Much like a web server still listening on 8080, but the tomcat process being hung to the point of not being able to render a web page, port availability does not constitute service/application functionality. It would seem that we could achieve this kind of check with something like F5 LTM health checks; but it would nice to have this available directly in IOS.

Thoughts?

Thank you,

Brian

paul · ‎06-30-2017

There is a dead server detection built into IOS already:

New style command structure:

radius server <radius server name>

address ipv4 <IP address> auth-port 1812 acct-port 1813

key 0 <RADIUS KEY>

automate-tester username <radius test username> ignore-acct-port idle-time 5

Legacy command structure:

radius-server host <IP address> auth-port 1812 acct-port 1813 ignore-acct-authenticator test username <radius test username> idle-time 5 key <RADIUS Key>

I typically don't put a username/password on the switch which means all I am testing is ISE's ability to process the RADIUS transaction. If you wanted to test all the way to AD that could be a service account.

bricrock · ‎07-05-2017

Thanks, Paul.

I'm familiar with the "automate-tester" construct, but, from the documentation: "With this practice, the switch sends periodic test authentication messages to the RADIUS server. It looks for a RADIUS response from the server. A success message is not necessary - a failed authentication will suffice, because it shows that the server is alive."

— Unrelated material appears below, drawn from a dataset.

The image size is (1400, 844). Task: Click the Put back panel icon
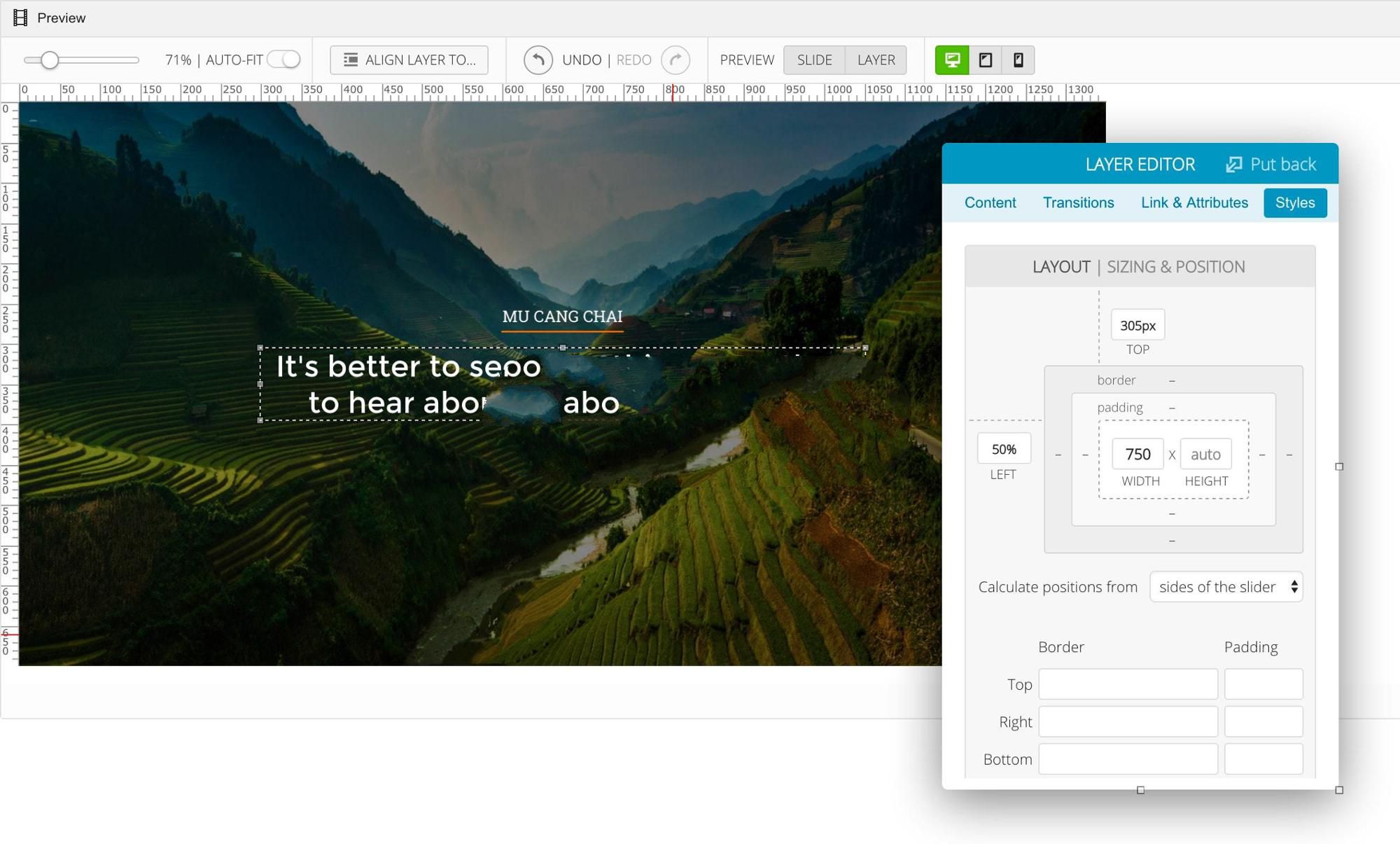point(1234,165)
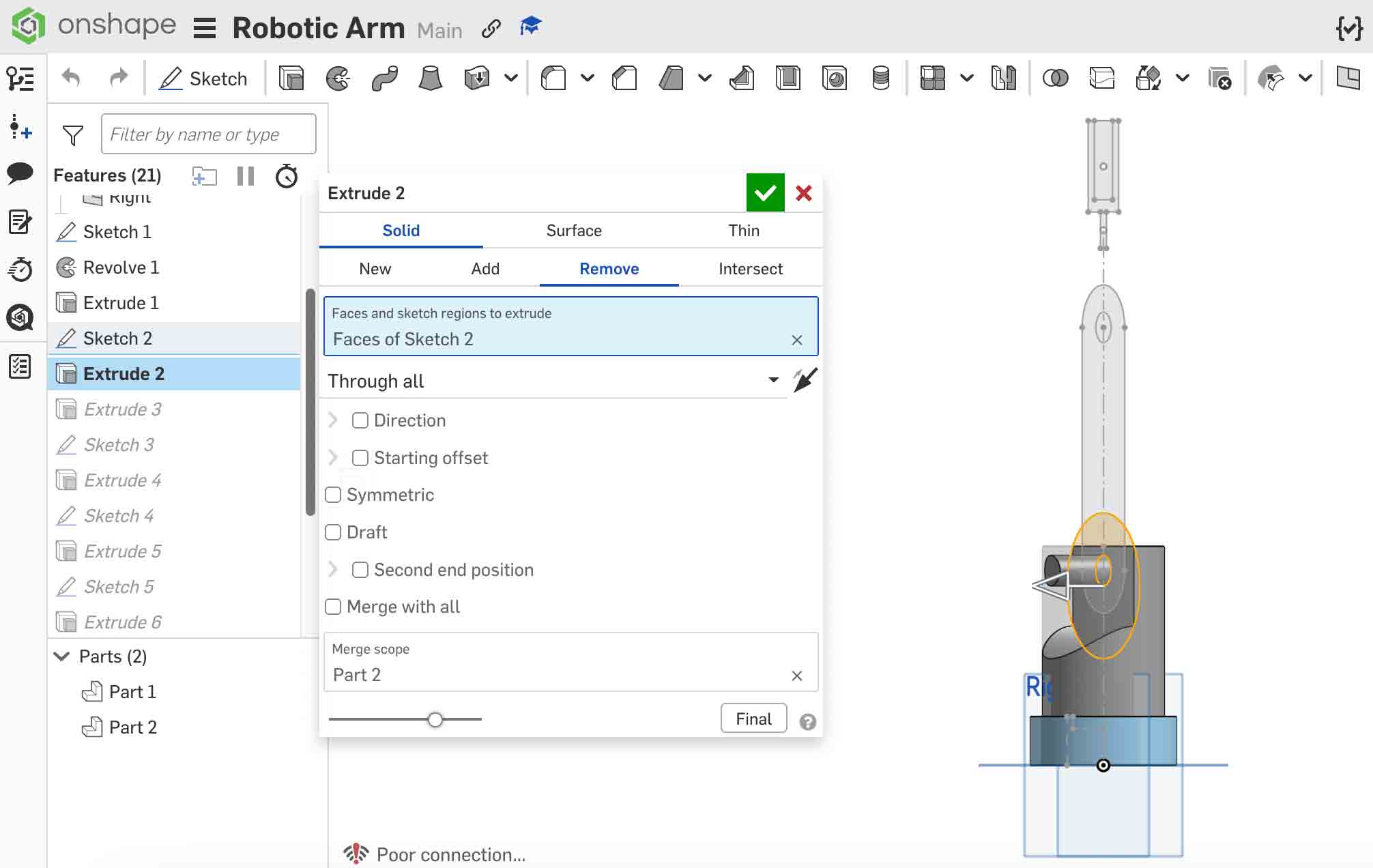Switch to the Surface tab
This screenshot has height=868, width=1373.
573,231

I'm looking for a way for the RADIUS server to be marked as "dead" when the automated test fails -i.e. if I specify an AD user for the test, and that user isn't able to be successfully authenticated because AD cannot be reached for some reason, mark the RADIUS server as "dead" for whatever duration I've configured.

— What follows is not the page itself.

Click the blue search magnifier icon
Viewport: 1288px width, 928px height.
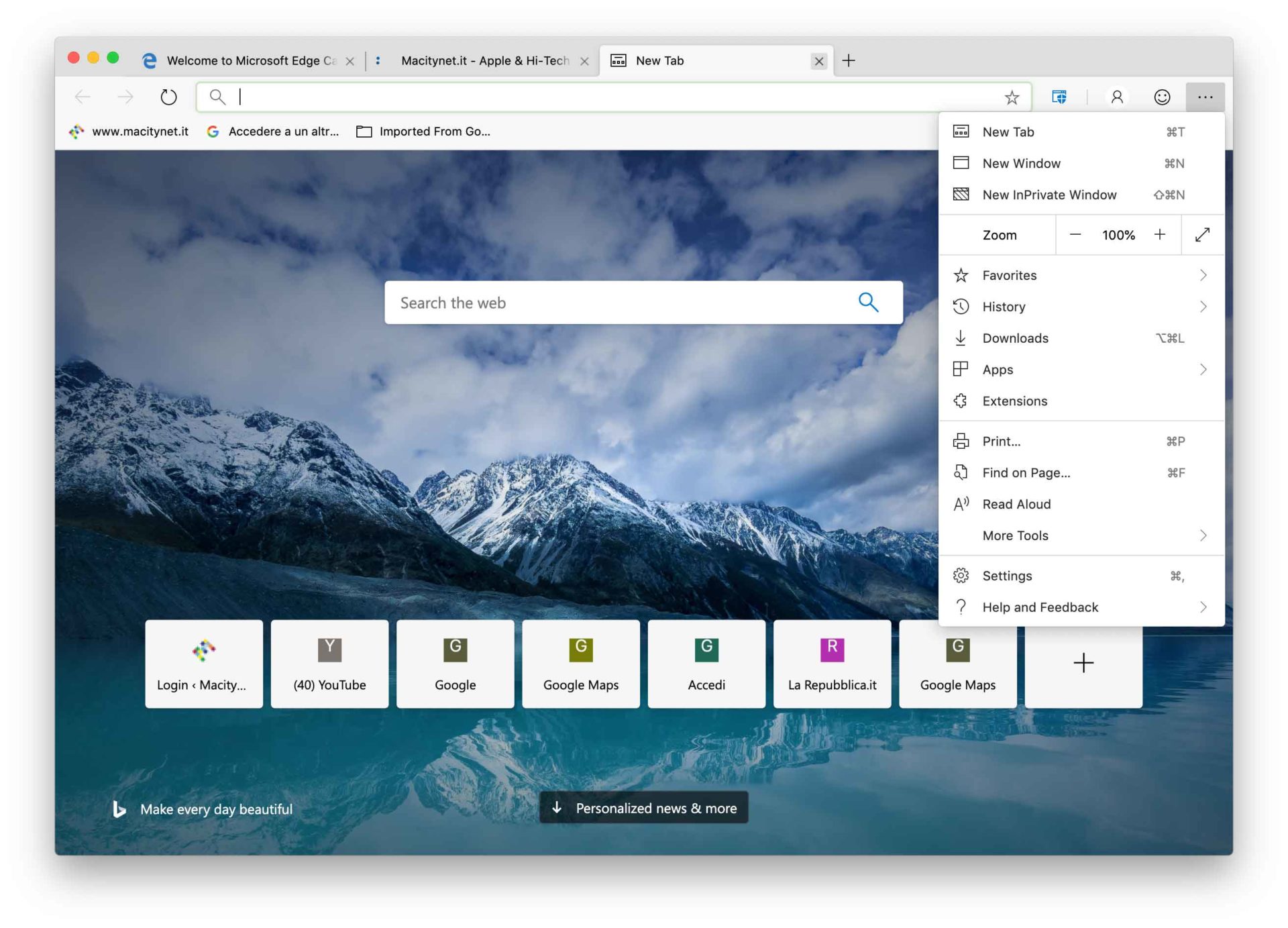pos(868,303)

I realize this isn't a RFC-level requirement as you don't have to use an external ID store; but, in the case of all the customers I interact with, AD is that identity source, and it would be helpful for the interface-level "authentication event server dead" mechanisms to engage as soon as AD is unreachable.

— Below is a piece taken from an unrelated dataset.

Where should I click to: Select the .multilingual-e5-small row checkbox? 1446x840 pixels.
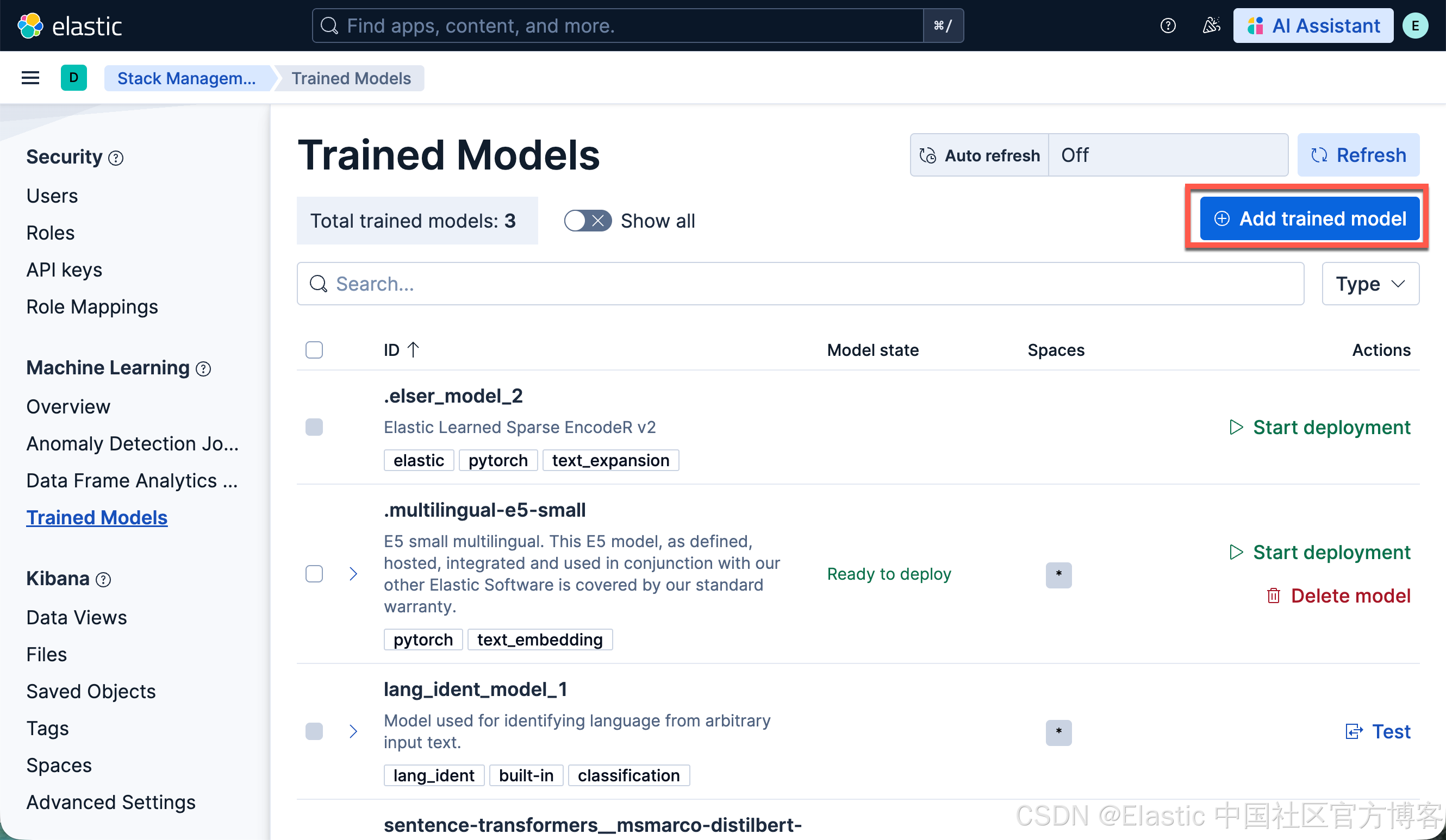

Or is there a better approach?

paul · ‎07-05-2017

Brian,

There are 3 failure conditions in the ISE authentication phase. I believe if you have your authentication policy tied to AD only and the PSN can’t connect to AD properly that would be the process failed condition and should result in a drop. I haven’t tested that to make sure.

Paul Haferman

Office- 920.996.3011

Cell- 920.284.9250

umahar · ‎07-05-2017

You brought a valid point Brian.

I had a customer who accidentally deleted the ISE PSN service accounts of one location.

Now I would have expected that since PSN is not able to query the AD no response would be sent to the switch and it would be marked dead failover over to remote PSN but instead the PSN did send Radius Reject and it was not marked down.

Subsequently all endpoints were rejected access and the whole site went down.

hslai · ‎07-08-2017

That looks like related to CSCva32914

bricrock · ‎07-10-2017

I appreciate the contributions to this thread.

@Hsing-Tsu, that bug shows to be fixed in ISE 2.1 (which the customer is running).

Given the observed behavior at my customer, in conjunction with that seen at @Utkarsh's, it would seem there is something critically missing in the reachability check of a NAD to ISE to AD for the purposes of RADIUS AuthC and AuthZ. We are telling our customers to put their trust in ISE for all network access; we are positioning ISE at the center of "The Network. Intuitive"; yet, we cannot provide a robust mechanism for identity store failure.

Some environments may be ok with an inability to authenticate to the network when there is a problem; but a healthcare or manufacturing customer needs to be able to have a proper business continuity configuration when/if ISE or its external identity store is (verifiably) unreachable.

If we can't do this natively, are there any other ways to get the NAD to properly mark a PSN as down when AD is not available? TCL script?

umahar · ‎07-10-2017

Just to clarify that I saw this issue an year back on ISE 1.4 .

I guess you should test it in ISE 2.1

scarabaus · ‎05-13-2019

Hello bricrock

Are you aware of a suitable solution against the lack of an external identity store (AD) check on a NAD that does radius over cisco ISE?

hslai · ‎05-17-2019

Ensure to configure the authentication to drop in case of process failure. If still not helping, please open a TAC case to investigate and troubleshoot further.